## Your objective
Check every line below for the word "Official" and copy the ones that have it.

::::

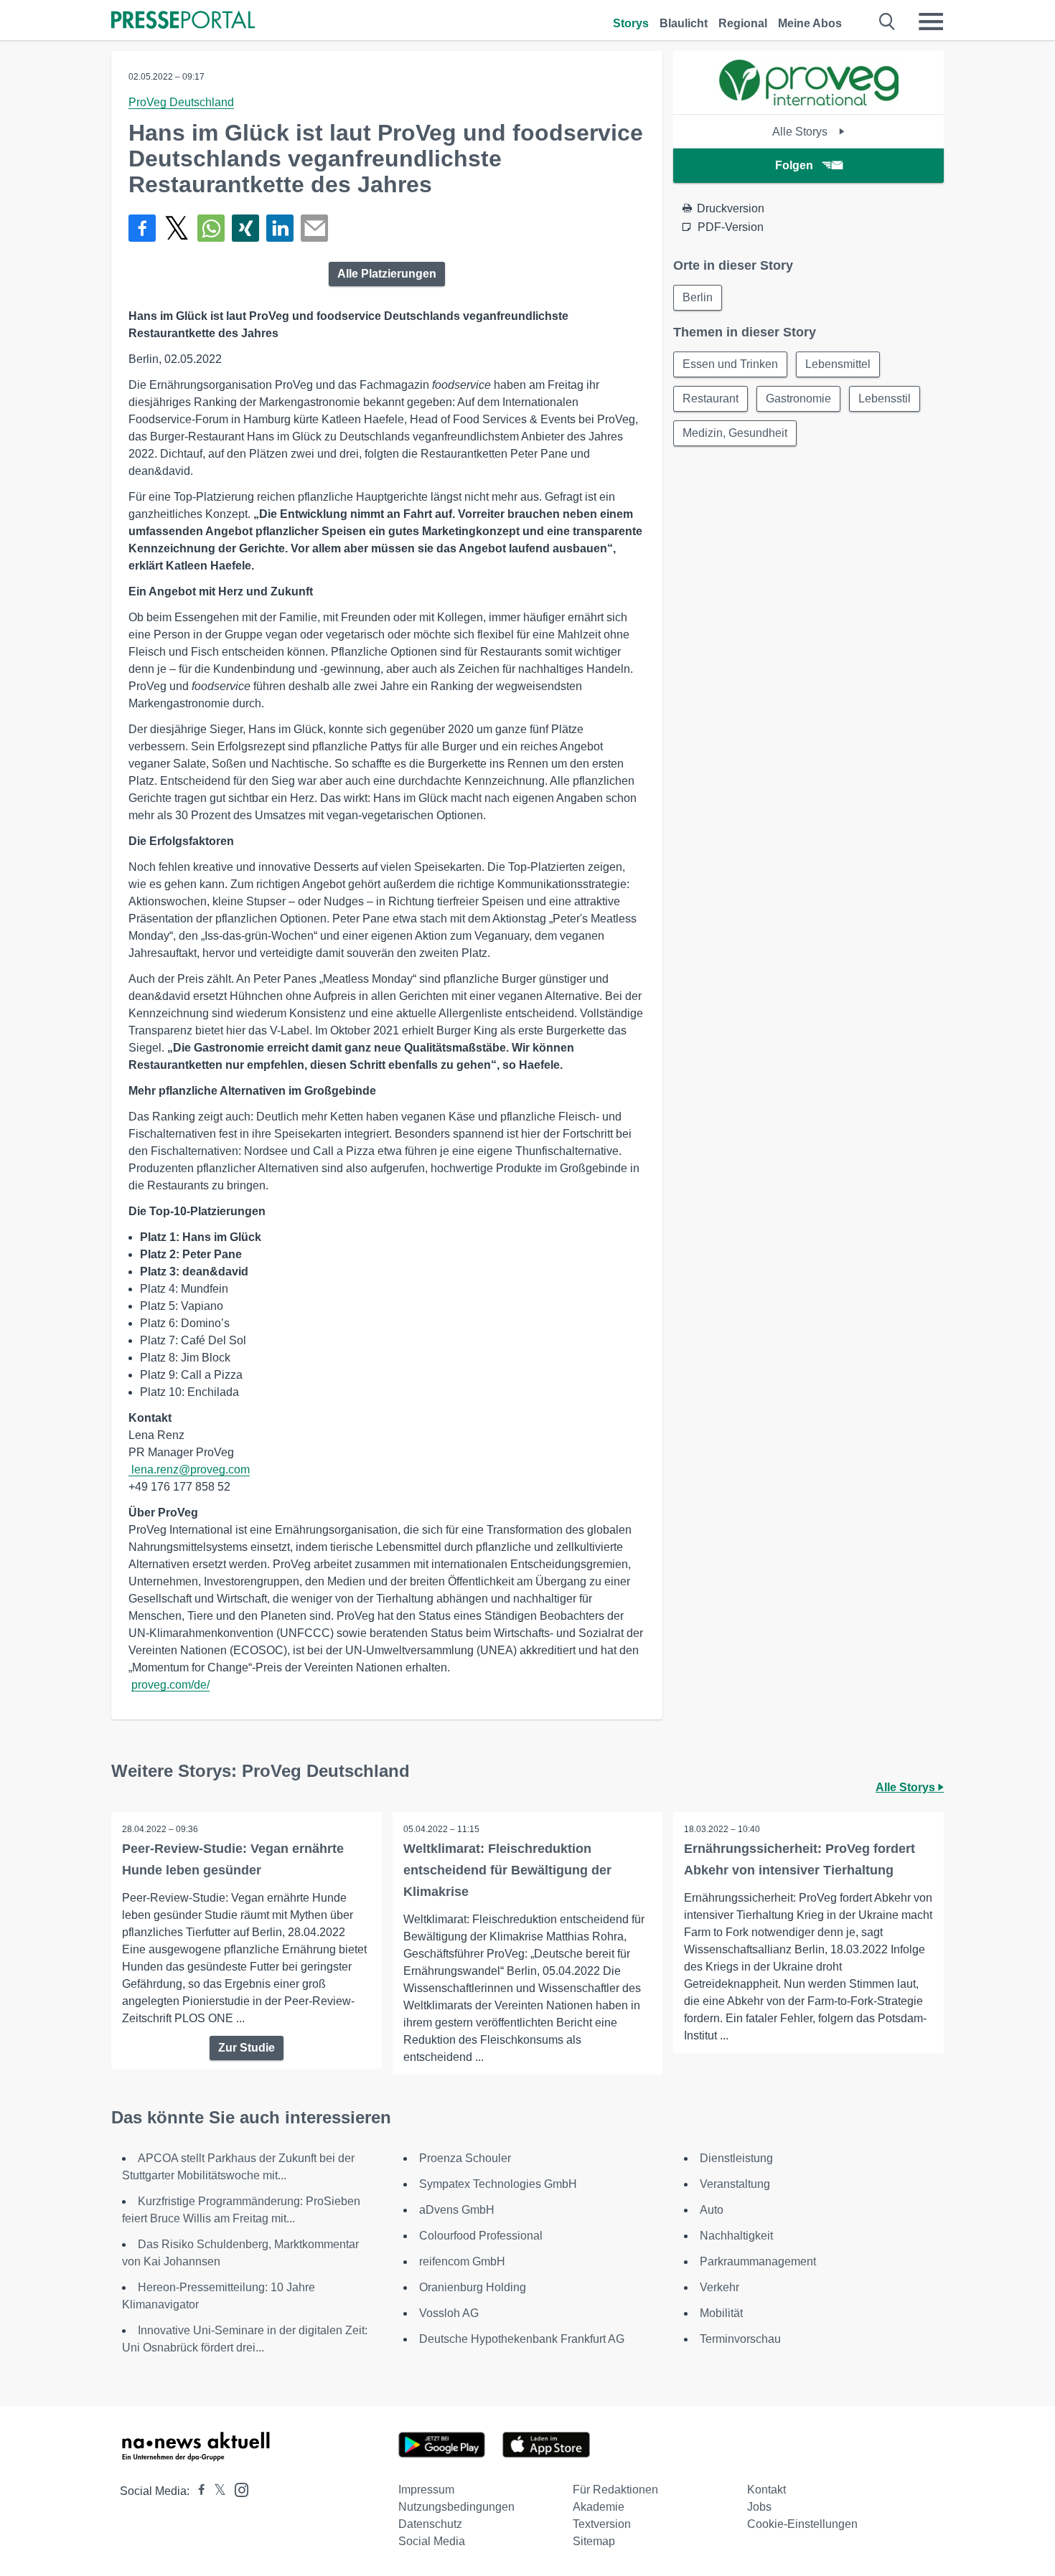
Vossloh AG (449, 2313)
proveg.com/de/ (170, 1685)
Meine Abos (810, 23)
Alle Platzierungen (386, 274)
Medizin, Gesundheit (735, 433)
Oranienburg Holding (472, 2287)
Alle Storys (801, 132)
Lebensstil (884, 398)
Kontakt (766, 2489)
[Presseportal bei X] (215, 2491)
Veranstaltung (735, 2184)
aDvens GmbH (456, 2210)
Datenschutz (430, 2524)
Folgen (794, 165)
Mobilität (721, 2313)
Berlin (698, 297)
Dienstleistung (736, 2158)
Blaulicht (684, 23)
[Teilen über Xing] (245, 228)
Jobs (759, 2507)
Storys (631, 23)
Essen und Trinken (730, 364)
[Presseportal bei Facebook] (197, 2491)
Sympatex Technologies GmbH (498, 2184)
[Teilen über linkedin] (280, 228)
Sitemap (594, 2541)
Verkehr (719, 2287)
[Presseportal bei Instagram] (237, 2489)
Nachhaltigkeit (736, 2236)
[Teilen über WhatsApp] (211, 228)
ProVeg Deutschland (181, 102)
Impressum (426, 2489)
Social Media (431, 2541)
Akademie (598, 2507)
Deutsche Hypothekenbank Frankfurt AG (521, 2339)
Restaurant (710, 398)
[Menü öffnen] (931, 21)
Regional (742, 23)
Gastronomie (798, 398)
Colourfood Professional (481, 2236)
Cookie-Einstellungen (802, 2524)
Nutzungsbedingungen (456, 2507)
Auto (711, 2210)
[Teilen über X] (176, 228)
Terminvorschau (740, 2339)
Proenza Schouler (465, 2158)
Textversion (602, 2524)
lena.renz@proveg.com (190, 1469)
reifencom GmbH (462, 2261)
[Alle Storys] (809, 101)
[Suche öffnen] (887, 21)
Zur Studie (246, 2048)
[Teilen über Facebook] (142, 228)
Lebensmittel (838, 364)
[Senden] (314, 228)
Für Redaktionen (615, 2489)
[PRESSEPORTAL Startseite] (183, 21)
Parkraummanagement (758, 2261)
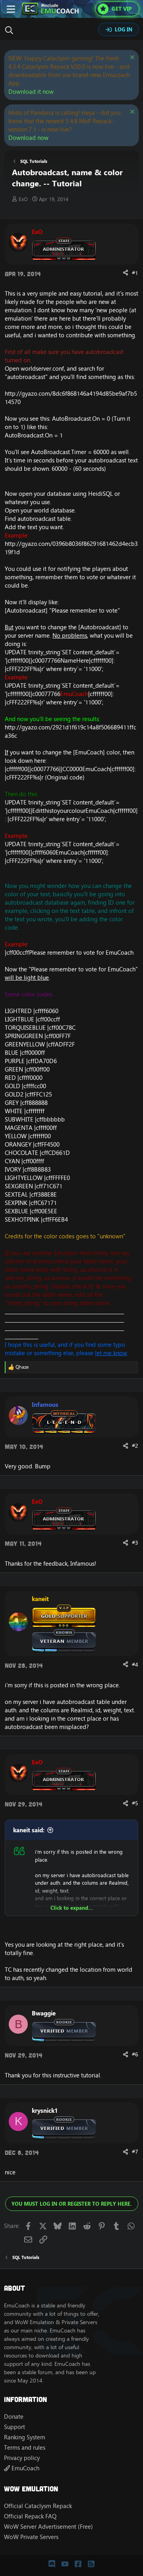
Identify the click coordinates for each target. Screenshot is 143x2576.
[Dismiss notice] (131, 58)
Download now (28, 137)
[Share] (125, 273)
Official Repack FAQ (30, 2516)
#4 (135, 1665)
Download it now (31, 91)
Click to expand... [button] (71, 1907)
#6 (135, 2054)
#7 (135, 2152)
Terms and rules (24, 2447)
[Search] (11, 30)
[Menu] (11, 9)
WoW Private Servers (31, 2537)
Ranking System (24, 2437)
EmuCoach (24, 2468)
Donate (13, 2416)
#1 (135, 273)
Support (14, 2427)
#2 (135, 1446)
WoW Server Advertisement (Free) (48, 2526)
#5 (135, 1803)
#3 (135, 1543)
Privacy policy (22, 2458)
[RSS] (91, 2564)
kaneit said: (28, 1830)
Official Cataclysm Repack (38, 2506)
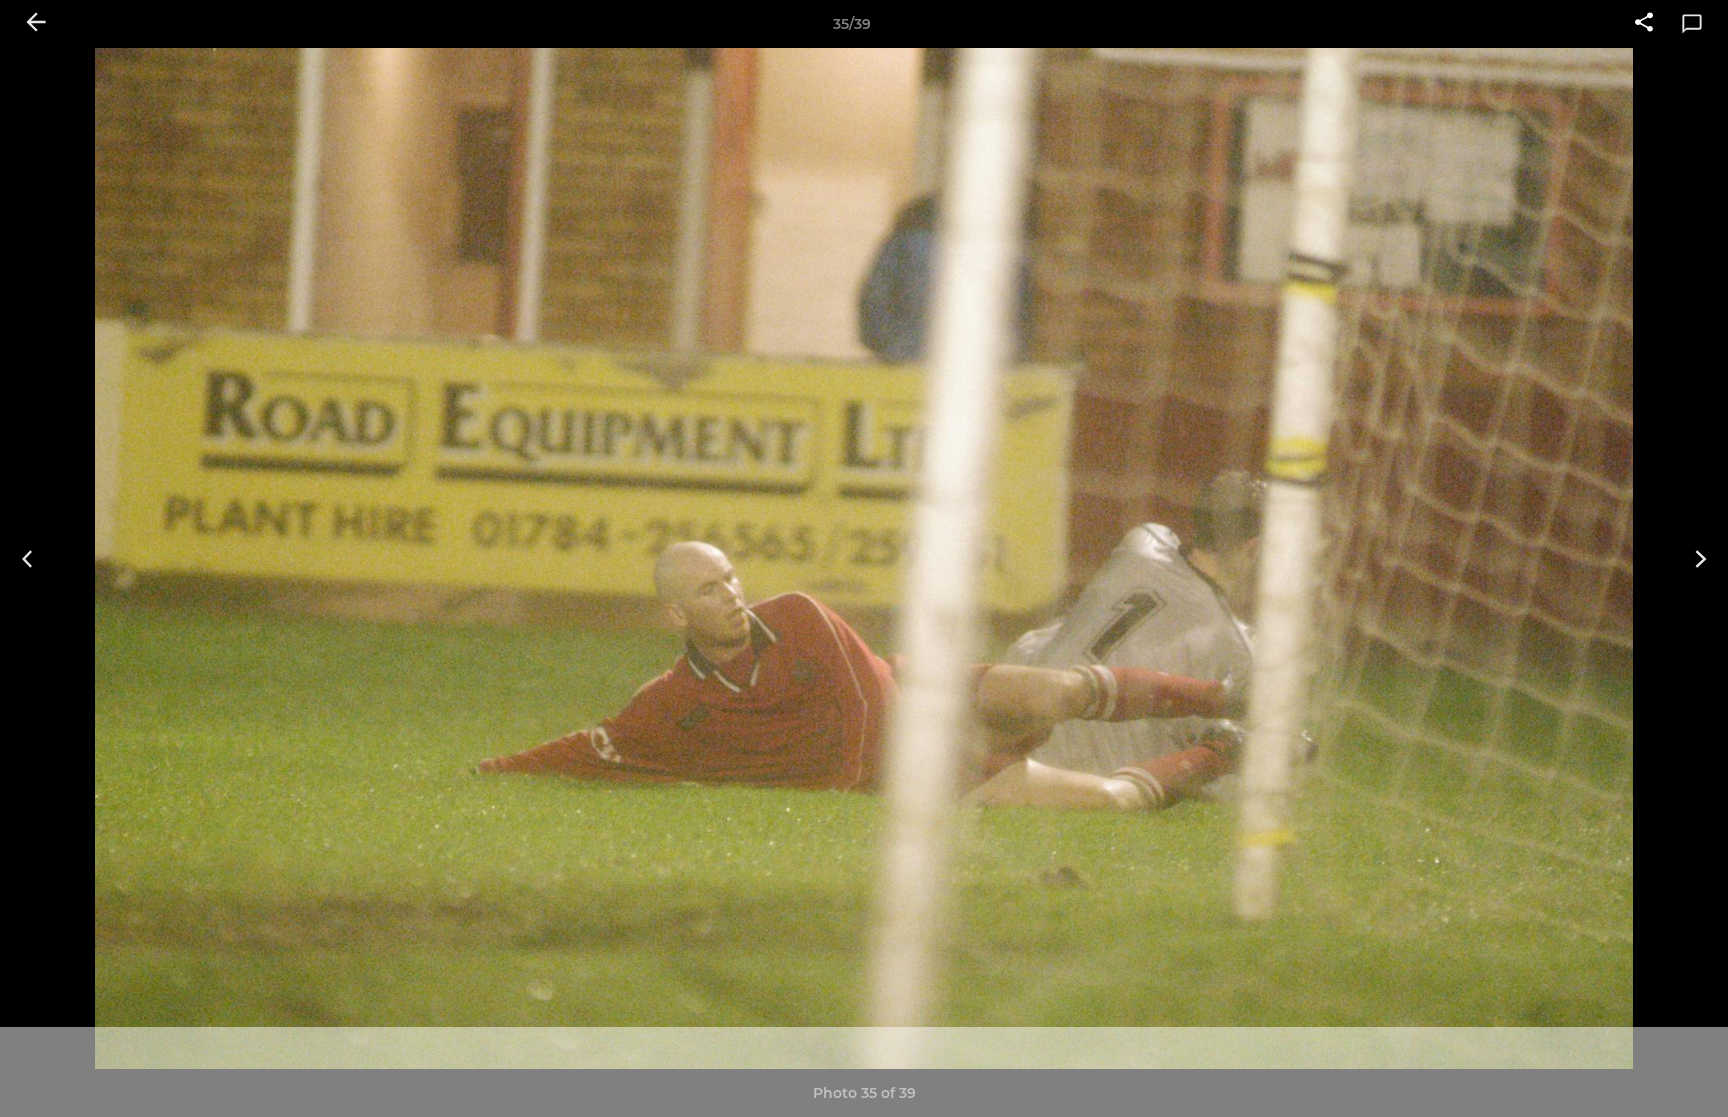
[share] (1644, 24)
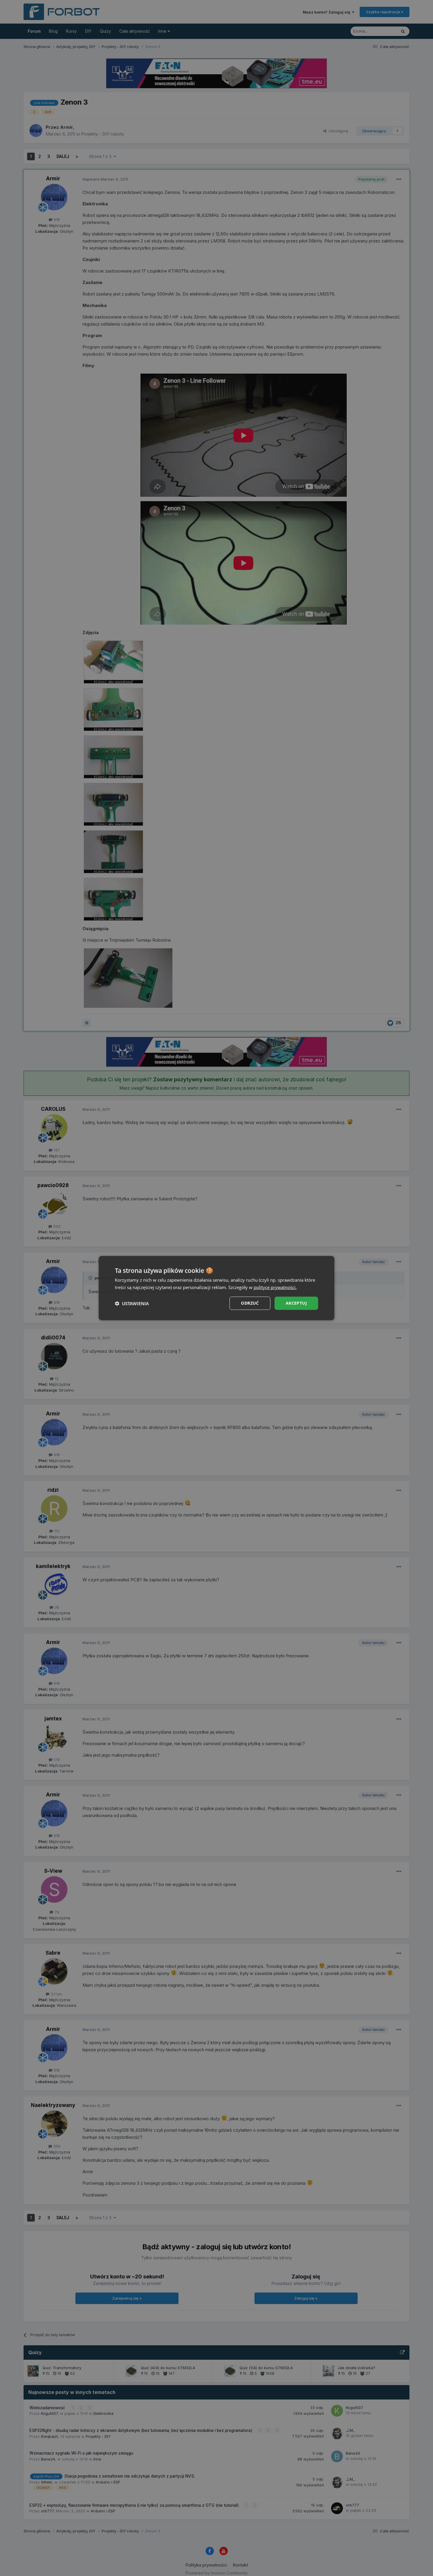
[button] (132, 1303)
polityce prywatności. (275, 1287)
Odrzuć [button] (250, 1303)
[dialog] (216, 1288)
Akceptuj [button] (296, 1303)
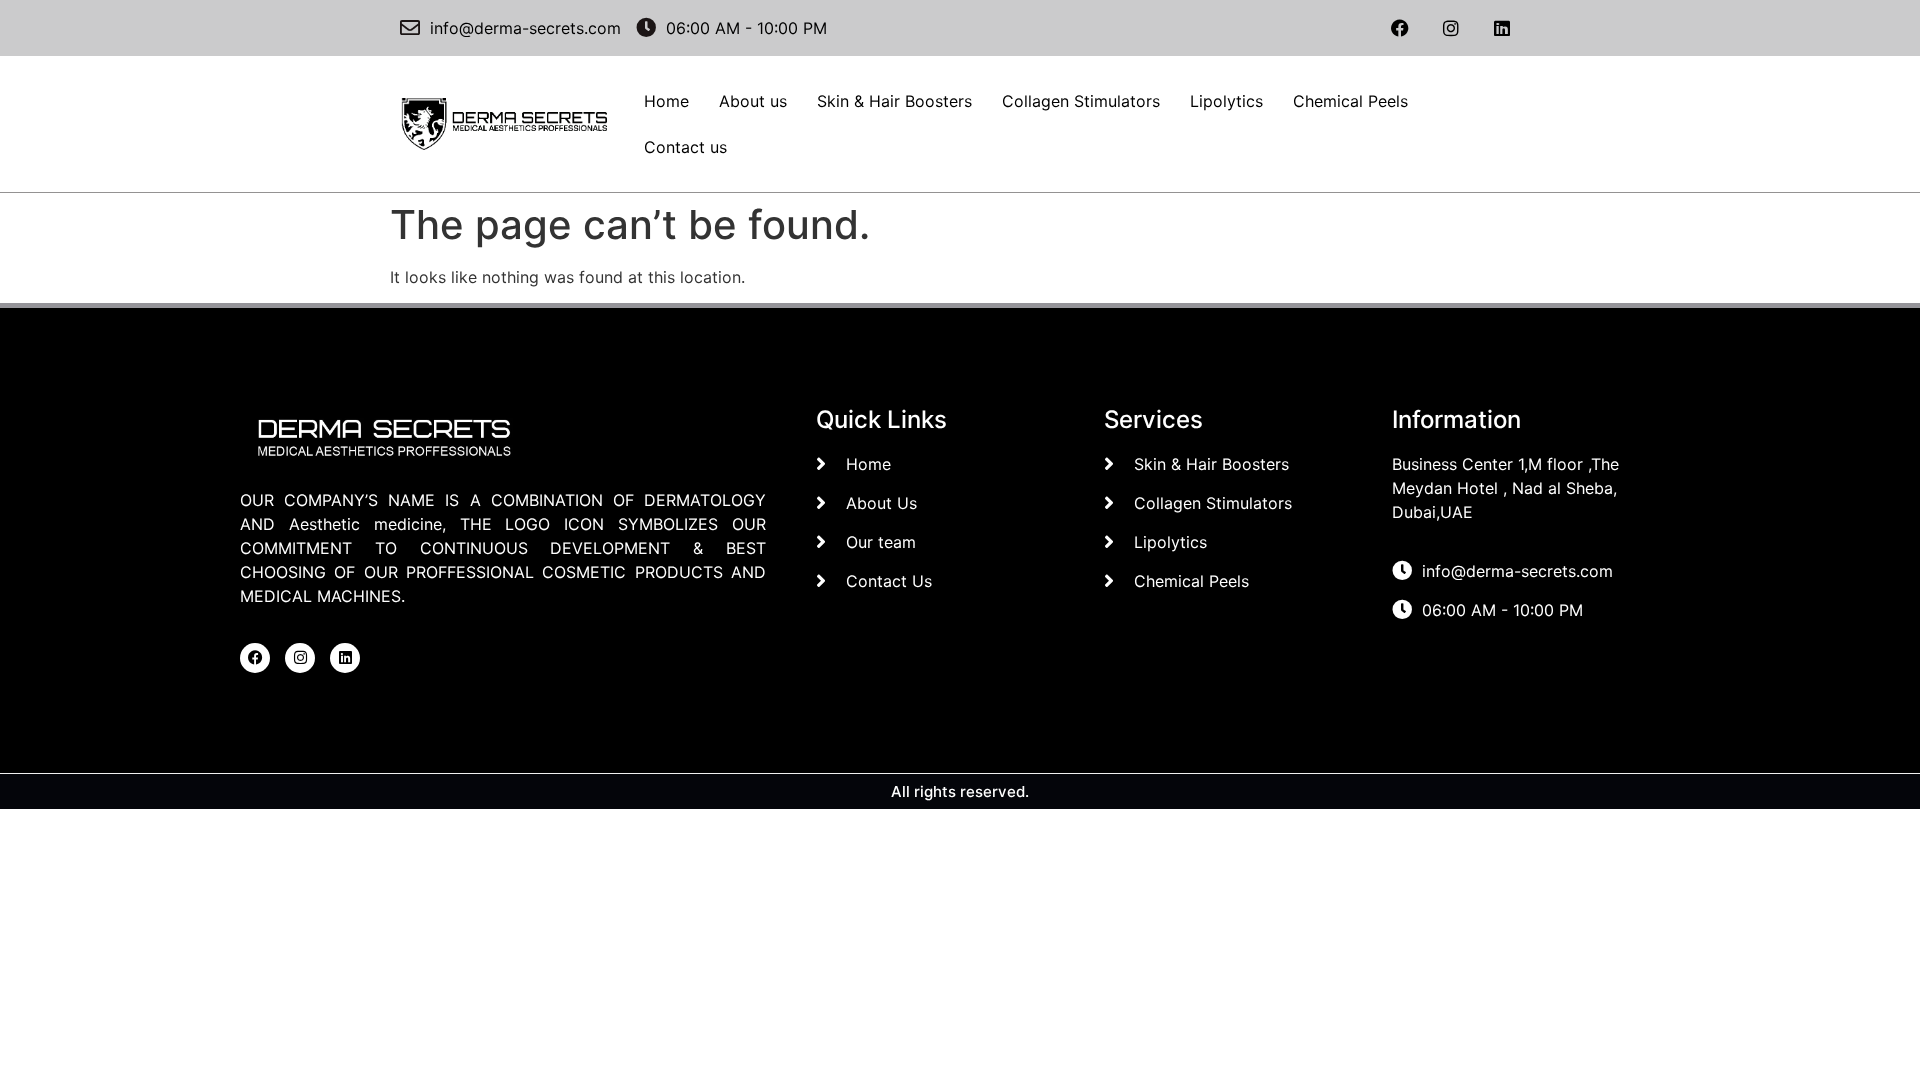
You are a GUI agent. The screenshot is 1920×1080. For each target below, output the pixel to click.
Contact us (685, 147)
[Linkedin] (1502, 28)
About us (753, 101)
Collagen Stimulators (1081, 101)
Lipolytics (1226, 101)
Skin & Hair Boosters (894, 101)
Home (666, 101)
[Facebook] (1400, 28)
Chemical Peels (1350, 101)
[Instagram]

::::

## Answer area
Official Repack FAQ (30, 2516)
Official Cataclysm Repack (38, 2506)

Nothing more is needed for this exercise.